Poster Presentation 35th Lorne Cancer Conference 2023

A meta-analysis of microbiome and predicted functions in head and neck cancer  (#363)

Kenny Yeo 1 , Kevin Aaron Fenix 1 , George Bouras 1 , Rowan Valentine 1 , Sarah Vreugde 1
  1. University of Adelaide, Woodville South, SA, Australia

Abstract:

Background:

Head and neck cancer is the sixth most common malignancy worldwide, with 90% of cases derived from distinct mucosal epithelium regions, collectively, known as head and neck squamous cell carcinoma (HNSCC). Early-stage diagnosis for HNSCC has an 80% five-year survival rate, that significantly drops to 35% when it becomes advanced. Recent studies have demonstrated distinct tumour microbiota within the tumour microenvironment in majority of cancers. These microbial signatures have been correlated with therapeutic responses and patient outcome.

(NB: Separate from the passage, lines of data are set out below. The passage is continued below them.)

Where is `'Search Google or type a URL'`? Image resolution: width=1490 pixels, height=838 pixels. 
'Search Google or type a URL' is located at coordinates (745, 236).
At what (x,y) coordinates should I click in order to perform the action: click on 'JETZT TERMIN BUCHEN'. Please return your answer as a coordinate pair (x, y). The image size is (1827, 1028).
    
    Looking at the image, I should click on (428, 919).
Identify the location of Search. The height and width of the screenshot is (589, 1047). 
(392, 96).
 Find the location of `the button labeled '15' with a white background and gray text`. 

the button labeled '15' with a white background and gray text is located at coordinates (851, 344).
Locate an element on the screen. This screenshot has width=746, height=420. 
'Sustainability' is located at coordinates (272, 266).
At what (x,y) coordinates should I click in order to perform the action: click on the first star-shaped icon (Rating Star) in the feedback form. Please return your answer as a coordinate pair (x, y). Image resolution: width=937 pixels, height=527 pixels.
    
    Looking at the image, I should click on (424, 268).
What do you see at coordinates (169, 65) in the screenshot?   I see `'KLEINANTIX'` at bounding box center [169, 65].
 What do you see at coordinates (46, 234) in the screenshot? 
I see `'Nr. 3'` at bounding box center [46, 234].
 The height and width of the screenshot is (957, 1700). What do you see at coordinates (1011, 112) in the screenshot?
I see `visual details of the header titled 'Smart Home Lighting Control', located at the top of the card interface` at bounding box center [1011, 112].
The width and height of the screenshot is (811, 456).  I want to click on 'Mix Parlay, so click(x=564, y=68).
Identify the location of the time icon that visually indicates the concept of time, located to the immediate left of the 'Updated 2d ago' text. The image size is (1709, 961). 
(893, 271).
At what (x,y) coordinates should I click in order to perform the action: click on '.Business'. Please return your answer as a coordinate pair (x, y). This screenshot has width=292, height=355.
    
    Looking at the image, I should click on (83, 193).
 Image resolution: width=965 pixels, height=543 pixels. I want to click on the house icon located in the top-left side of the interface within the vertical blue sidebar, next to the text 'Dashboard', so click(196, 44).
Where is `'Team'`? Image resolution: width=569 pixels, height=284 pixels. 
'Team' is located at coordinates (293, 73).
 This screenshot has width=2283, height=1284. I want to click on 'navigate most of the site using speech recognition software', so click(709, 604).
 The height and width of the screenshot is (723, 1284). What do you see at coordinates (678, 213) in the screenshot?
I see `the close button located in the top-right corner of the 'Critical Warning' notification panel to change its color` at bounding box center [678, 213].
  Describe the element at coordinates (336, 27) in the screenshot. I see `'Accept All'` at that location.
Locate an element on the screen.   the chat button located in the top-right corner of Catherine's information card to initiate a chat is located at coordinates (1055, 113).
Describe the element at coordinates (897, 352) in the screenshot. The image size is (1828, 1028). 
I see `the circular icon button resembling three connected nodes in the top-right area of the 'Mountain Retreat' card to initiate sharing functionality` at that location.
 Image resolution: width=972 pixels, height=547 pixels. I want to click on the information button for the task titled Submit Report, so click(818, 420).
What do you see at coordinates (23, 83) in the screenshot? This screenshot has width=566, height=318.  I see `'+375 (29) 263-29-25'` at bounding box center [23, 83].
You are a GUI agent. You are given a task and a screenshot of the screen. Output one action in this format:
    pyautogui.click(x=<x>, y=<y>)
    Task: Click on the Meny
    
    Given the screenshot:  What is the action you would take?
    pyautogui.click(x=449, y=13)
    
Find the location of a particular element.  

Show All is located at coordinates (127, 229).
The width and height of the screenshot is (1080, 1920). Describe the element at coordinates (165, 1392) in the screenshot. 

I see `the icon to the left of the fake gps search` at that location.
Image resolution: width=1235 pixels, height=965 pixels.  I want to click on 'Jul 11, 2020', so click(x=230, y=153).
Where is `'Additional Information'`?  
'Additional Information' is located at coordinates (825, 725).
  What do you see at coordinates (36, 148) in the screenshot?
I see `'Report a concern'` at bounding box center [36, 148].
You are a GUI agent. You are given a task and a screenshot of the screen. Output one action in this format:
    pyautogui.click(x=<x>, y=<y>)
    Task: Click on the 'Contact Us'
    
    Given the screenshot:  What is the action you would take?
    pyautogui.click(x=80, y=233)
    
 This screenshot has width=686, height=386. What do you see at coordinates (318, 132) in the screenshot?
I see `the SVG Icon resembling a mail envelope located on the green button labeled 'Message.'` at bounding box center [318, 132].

In HNSCC, majority of studies consist of small cohorts which identified varying bacteria composition within different tissue sample types (tumour, tumour-adjacent, healthy). However, these studies did not report a consensus microbial signature to differentiate these samples. The purpose of this meta-analysis is to determine if there is a consistent tumour microbiome signature that can be identified in HNSCC. These microbial signatures can be then used to predict microbial-host metagenome functions and further studies on the tumour microenvironment.

 

Method:

The tissue microbiome 16S rRNA amplicon sequences were obtained from NCBI and processed using QIIME2-DADA2. Data were batch-adjusted using sPLSDA-batch and analysed using multivariate (PERMANOVA, sPLSDA, ANOSIM) and univariate (ANOVA) discriminant analysis to differentiate between sample types. Post-hoc analysis was performed using unpaired welch-t test to compare difference in abundance between sample types. Functional prediction was performed using PICRUST2.

 

Results:

HNSCC tumour tissue samples displayed distinct microbial signature (PERMANOVA – R2 = 0.013, p < 0.001) compared to tumour-tumour adjacent and healthy tissue. Multivariate sPLSDA discriminant analysis identified 84 representative bacteria to differentiate the 3 sample types. Fusobacterium and Streptococcuswas most abundant in healthy and tumour tissues respectively, while Rothia was most abundant in tumour-adjacent tissues. Functional prediction identified acetyl-CoA fermentation to butanoate II and L-glutamate degradation V pathways were most enriched in cancer tissues.

 

Conclusion:

Distinct microbial signatures were found in cancer, tumour-adjacent and healthy HNSCC tissues. These microbial signatures displayed distinct functional enriched pathway which may influence the tumour microenvironment.